Work to be completed – Reproduce every entry below word for word, line by line.

Working data –
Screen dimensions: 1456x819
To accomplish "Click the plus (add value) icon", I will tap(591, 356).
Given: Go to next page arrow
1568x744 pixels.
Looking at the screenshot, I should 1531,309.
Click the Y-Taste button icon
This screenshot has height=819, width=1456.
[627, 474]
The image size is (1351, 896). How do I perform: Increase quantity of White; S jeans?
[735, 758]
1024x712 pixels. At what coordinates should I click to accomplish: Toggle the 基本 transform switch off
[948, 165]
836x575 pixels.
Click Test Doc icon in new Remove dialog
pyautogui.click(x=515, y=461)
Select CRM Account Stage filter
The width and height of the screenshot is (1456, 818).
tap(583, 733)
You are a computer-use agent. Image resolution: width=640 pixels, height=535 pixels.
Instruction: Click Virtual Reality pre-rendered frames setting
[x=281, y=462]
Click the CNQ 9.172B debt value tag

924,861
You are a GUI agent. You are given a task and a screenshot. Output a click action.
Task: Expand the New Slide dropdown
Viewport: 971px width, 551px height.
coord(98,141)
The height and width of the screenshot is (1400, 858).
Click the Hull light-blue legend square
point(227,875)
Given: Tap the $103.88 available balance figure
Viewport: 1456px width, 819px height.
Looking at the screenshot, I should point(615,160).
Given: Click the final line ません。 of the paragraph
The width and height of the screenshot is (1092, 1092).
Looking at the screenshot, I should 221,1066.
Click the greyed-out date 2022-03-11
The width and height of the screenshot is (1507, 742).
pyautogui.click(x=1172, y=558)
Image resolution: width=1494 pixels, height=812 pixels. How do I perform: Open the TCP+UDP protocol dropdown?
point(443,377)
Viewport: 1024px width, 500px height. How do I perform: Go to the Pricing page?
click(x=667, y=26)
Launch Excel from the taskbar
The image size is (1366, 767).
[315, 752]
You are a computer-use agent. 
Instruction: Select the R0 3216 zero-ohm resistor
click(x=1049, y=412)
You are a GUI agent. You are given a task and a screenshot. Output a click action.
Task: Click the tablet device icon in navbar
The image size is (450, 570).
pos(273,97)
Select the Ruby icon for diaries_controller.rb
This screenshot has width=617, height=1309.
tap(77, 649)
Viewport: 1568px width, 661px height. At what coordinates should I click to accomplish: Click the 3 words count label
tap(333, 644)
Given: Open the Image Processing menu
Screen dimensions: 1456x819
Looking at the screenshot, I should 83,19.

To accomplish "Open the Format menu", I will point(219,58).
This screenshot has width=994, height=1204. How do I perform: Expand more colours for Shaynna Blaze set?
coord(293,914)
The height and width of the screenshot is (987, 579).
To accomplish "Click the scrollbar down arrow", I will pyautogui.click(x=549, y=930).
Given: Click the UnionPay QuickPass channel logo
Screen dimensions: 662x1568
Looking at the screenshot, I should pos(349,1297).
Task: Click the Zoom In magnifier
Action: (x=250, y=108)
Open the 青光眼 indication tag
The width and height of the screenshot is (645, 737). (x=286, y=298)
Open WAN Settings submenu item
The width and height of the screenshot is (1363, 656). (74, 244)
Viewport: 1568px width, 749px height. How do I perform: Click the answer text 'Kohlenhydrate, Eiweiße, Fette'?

Reply –
Screen dimensions: 1456x819
To accomplish "Click the plus (add value) icon", I will tap(591, 356).
Given: Go to next page arrow
1568x744 pixels.
Looking at the screenshot, I should 1531,309.
Click the Y-Taste button icon
This screenshot has height=819, width=1456.
[627, 474]
The image size is (1351, 896). How do I perform: Increase quantity of White; S jeans?
[735, 758]
1024x712 pixels. At what coordinates should I click to accomplish: Toggle the 基本 transform switch off
[948, 165]
836x575 pixels.
Click Test Doc icon in new Remove dialog
pyautogui.click(x=515, y=461)
Select CRM Account Stage filter
The width and height of the screenshot is (1456, 818).
tap(583, 733)
You are a computer-use agent. Image resolution: width=640 pixels, height=535 pixels.
Instruction: Click Virtual Reality pre-rendered frames setting
[x=281, y=462]
Click the CNQ 9.172B debt value tag

924,861
You are a GUI agent. You are given a task and a screenshot. Output a click action.
Task: Expand the New Slide dropdown
Viewport: 971px width, 551px height.
coord(98,141)
The height and width of the screenshot is (1400, 858).
Click the Hull light-blue legend square
point(227,875)
Given: Tap the $103.88 available balance figure
Viewport: 1456px width, 819px height.
Looking at the screenshot, I should point(615,160).
Given: Click the final line ません。 of the paragraph
The width and height of the screenshot is (1092, 1092).
Looking at the screenshot, I should 221,1066.
Click the greyed-out date 2022-03-11
The width and height of the screenshot is (1507, 742).
pyautogui.click(x=1172, y=558)
Image resolution: width=1494 pixels, height=812 pixels. How do I perform: Open the TCP+UDP protocol dropdown?
point(443,377)
Viewport: 1024px width, 500px height. How do I perform: Go to the Pricing page?
click(x=667, y=26)
Launch Excel from the taskbar
The image size is (1366, 767).
[315, 752]
You are a computer-use agent. 
Instruction: Select the R0 3216 zero-ohm resistor
click(x=1049, y=412)
You are a GUI agent. You are given a task and a screenshot. Output a click action.
Task: Click the tablet device icon in navbar
The image size is (450, 570).
pos(273,97)
Select the Ruby icon for diaries_controller.rb
This screenshot has width=617, height=1309.
tap(77, 649)
Viewport: 1568px width, 661px height. At what coordinates should I click to accomplish: Click the 3 words count label
tap(333, 644)
Given: Open the Image Processing menu
Screen dimensions: 1456x819
Looking at the screenshot, I should 83,19.

To accomplish "Open the Format menu", I will point(219,58).
This screenshot has width=994, height=1204. How do I perform: Expand more colours for Shaynna Blaze set?
coord(293,914)
The height and width of the screenshot is (987, 579).
To accomplish "Click the scrollbar down arrow", I will pyautogui.click(x=549, y=930).
Given: Click the UnionPay QuickPass channel logo
Screen dimensions: 662x1568
Looking at the screenshot, I should pos(349,1297).
Task: Click the Zoom In magnifier
Action: (x=250, y=108)
Open the 青光眼 indication tag
The width and height of the screenshot is (645, 737). (x=286, y=298)
Open WAN Settings submenu item
The width and height of the screenshot is (1363, 656). (74, 244)
Viewport: 1568px width, 749px height. How do I perform: Click the answer text 'Kohlenhydrate, Eiweiße, Fette'?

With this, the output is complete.